# .USMC Infantry Officer vs Navy SWCC



## USNSCC_Guru (Sep 3, 2018)

I have looked at all of my possibilities and cannot decide between whether I want to enlist in the Navy and try for SWCC or go the officer route by the Marine Option of the NROTC Scholarship. If I went for the officer route, I would want to go infantry and possibly go MARSOC from there (the Marine Corps doesn't consider you for MARSOC until you are a O-3 or at least a very senior O-2). The other route that I'm considering is SWCC (a big thing that makes enlisting & going SWCC appealing is that I'm in the U.S. Naval Sea Cadet Corps {USNSCC}, and if I enlisted in the Navy: after RT, I would get E-3 right away--as opposed to the usual E-2). The main con with going USMC officer is that I wouldn't see a lot of field time. Especially if I went to Recon or MARSOC as an officer, I would ,for the most part, be cooling my heels in the LFOC or COC. Enlisting as a SWCC eliminates that concern. My parents want me to go officer (I guess because they think it would be more prestigious--I do admit that it would be easier to do that if I started a family). I want to do the full 20 years regardless of which path I choose. Does anyone have any advice as to what I should do try?

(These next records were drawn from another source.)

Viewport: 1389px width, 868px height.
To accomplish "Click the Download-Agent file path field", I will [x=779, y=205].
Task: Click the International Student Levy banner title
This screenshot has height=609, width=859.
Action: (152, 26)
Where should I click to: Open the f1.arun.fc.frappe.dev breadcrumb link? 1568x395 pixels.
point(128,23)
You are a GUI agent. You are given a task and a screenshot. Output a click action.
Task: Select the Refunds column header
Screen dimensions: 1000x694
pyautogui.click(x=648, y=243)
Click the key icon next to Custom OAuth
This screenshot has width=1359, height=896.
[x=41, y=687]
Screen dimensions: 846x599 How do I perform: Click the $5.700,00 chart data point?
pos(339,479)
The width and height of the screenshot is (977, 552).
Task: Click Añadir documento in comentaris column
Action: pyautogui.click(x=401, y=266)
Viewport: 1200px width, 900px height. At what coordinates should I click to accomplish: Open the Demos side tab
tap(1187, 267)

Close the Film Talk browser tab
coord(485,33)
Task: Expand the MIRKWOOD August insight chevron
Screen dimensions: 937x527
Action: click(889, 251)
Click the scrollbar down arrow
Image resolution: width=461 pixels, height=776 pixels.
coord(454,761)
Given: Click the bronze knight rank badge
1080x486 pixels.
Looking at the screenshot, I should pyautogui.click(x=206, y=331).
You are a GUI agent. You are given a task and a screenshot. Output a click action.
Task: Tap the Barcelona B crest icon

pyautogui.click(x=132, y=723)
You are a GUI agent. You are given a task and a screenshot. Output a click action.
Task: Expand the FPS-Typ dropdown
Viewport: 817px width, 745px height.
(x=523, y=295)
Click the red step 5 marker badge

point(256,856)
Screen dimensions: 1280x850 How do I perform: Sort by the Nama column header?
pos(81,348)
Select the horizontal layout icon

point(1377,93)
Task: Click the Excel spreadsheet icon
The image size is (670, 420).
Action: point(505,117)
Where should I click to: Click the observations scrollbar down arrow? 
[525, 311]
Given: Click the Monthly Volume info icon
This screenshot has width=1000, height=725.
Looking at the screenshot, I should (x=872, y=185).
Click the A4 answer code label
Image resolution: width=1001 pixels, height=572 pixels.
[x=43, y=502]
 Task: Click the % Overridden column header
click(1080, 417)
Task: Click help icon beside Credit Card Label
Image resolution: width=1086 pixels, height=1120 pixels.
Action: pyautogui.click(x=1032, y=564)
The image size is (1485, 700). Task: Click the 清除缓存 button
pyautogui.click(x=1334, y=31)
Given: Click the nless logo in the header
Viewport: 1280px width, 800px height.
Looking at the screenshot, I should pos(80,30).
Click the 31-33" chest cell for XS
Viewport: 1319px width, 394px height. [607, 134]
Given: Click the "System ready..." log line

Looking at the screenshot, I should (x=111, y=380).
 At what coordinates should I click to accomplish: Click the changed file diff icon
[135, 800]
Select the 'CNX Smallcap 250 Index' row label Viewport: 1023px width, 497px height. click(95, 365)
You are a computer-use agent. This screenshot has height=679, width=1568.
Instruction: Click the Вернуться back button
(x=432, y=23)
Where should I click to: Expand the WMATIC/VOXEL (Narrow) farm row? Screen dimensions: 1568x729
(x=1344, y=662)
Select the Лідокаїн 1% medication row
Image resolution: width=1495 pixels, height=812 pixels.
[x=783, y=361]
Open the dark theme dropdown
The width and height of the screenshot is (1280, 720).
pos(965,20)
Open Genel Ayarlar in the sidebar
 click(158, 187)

PS: Yes, I know I'm getting a little ahead of myself and might come across as a little kid who wants to do "operator sh*t", but if you read my Introduction you will see I have done trainings that prepare me for what I want to do, I know that the military is more suckitude than badass, and I work out every day. I base my workouts off of the USMC PFT right now (I score a 281 out of 300 with 20 pull-ups, 129 abdominal crunches, and 20:57 on the 3-mile). Currently, for the SWCC PST I have a 9:16 1.5-mile, 123 sit-ups, 55 push-ups, 18 pull-ups, and an 11:15 on the swim. I do have a ways to go though, as I am only 15.


----------



## Ooh-Rah (Sep 3, 2018)

Young man, enjoy being a kid...and then spend a year or so using the search function on this site. 

Seriously....a year.  You will be amazed at the insight and rabbit holes you will go down....

Not taking anything away from your eagerness, but you have a lifetime ahead of you....make some memories, get great grades, and stay out of trouble. 

- Locked -


----------